Today, these attendants reflect the state of life of the bride. Bridesmaids may already be married themselves. Or, they may be single and live independently. They have voice in how they support the couple, and their encouragement, attention, and responsibility is directed toward the bride not the groom. Our contemporary experience of bridesmaids makes this parable a bit confusing in translation. The role has changed.

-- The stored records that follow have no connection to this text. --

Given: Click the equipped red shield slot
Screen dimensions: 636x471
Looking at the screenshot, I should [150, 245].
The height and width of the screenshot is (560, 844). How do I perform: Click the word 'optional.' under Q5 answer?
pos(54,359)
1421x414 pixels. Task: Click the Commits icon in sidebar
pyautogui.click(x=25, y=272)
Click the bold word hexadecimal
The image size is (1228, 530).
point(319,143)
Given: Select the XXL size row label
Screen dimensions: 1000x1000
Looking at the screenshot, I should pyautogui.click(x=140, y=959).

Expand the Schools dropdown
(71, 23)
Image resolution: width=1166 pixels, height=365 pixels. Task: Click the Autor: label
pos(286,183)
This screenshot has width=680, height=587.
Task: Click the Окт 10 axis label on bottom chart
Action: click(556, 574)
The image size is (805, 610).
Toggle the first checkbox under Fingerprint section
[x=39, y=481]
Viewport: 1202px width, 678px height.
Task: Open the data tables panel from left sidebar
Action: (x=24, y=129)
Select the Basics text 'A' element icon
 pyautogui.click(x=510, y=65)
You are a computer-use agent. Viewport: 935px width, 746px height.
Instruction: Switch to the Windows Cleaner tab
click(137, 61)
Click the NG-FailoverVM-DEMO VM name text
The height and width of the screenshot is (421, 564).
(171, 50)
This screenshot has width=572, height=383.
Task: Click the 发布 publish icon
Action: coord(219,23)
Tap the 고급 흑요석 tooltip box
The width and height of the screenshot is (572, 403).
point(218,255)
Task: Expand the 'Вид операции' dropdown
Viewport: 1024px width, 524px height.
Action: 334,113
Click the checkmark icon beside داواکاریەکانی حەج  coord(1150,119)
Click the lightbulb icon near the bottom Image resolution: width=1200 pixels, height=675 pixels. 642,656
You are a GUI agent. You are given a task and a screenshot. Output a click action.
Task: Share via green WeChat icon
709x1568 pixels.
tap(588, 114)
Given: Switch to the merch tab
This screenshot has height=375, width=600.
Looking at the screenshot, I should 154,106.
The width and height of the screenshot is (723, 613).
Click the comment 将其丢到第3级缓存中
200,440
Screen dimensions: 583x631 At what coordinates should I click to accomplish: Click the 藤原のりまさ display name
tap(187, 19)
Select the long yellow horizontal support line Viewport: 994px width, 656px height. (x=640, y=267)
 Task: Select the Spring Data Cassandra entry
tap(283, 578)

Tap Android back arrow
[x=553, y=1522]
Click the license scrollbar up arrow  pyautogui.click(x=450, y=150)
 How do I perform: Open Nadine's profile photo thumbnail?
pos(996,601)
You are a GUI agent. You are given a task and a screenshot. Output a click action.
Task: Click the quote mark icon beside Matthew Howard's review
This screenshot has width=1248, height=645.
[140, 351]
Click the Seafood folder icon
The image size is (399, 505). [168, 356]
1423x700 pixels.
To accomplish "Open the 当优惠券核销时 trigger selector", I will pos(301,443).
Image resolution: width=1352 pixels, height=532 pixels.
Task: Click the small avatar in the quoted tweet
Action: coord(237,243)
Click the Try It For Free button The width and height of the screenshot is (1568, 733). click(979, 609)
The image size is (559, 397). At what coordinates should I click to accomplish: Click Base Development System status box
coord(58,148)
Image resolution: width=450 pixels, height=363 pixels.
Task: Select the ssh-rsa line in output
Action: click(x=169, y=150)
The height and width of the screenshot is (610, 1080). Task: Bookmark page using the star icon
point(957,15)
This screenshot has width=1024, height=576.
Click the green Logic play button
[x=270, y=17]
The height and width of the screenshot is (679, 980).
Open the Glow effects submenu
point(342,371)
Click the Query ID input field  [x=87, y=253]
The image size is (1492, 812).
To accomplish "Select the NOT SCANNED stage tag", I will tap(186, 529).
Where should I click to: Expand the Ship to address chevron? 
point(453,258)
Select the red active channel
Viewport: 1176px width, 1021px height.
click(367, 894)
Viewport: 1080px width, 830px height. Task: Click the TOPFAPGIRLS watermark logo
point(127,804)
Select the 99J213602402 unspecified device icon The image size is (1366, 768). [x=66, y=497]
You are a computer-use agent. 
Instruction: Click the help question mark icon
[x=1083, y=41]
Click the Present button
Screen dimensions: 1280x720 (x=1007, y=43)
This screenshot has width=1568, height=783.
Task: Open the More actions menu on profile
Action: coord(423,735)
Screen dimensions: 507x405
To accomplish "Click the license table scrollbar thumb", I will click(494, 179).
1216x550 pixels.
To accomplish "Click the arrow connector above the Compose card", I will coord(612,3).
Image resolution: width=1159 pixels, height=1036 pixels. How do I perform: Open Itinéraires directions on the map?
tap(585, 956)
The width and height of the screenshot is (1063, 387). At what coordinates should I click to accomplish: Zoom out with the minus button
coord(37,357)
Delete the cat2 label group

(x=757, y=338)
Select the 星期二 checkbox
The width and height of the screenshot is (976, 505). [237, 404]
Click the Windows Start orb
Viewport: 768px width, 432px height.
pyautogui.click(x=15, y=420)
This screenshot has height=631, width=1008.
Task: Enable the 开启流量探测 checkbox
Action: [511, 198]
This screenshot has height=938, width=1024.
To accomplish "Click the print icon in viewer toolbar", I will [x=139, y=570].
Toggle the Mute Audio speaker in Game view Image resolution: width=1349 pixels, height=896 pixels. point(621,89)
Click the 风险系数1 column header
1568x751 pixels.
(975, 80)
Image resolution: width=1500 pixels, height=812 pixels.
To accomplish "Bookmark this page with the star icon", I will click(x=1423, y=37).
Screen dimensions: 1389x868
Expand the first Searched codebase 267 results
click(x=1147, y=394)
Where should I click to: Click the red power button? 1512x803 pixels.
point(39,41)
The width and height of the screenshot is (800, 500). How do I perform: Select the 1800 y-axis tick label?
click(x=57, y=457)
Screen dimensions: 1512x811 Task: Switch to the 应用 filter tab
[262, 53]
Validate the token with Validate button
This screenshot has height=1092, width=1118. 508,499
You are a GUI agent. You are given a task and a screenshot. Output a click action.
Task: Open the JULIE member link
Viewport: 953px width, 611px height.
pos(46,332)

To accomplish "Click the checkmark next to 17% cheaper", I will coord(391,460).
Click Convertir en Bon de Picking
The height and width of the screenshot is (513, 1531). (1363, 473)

The parable of the ten bridesmaids is found only in Matthew. The term translated by the NRSV as “bridesmaids” is literally “virgins” (Greek parthenoi), but that term is used very generally to refer to any young women of marriageable age. In wedding customs of first century Palestine, it was common for the bridegroom to be escorted by such a company of bridesmaids/virgins to the home of the bride. They would then escort the couple to the house where the wedding and the wedding feast were to take place. In this parable, five are wise and five are foolish. This contrasting of the “wise” and the “foolish” is an ancient conventional device used in wisdom literature. Jesus uses this device both here and in the Sermon on the Mount where a wise man builds on a rock and a foolish man builds on sand (7:24–27). Because the foolish bridesmaids are unprepared—having taken no flask of extra oil for their lamps—they miss the wedding banquet. The earlier motif of Jesus as the bridegroom (9:15) and the eschaton as a wedding banquet (22:2) is picked up once again here.
Anna Case-Winters
Far too often this passage is preached with an exclusive focus on the foolishness of a few bridesmaids. While they are significant, they are not the only part of the story. Given that they are used in a parable relying on contrast, the wise bridesmaids deserve at least equal attention. Perhaps they invite even more focus as they serve as the exemplars in the narrative. Interestingly, the groom is not the center of the action either; rather, he serves instrumentally as the object of the bridesmaids’ action rather than the subject of the story. In this story, the groom presumably represents Jesus, but Jesus wants his disciples to know that their actions in the coming age will matter just as much as his for the continued reign of God.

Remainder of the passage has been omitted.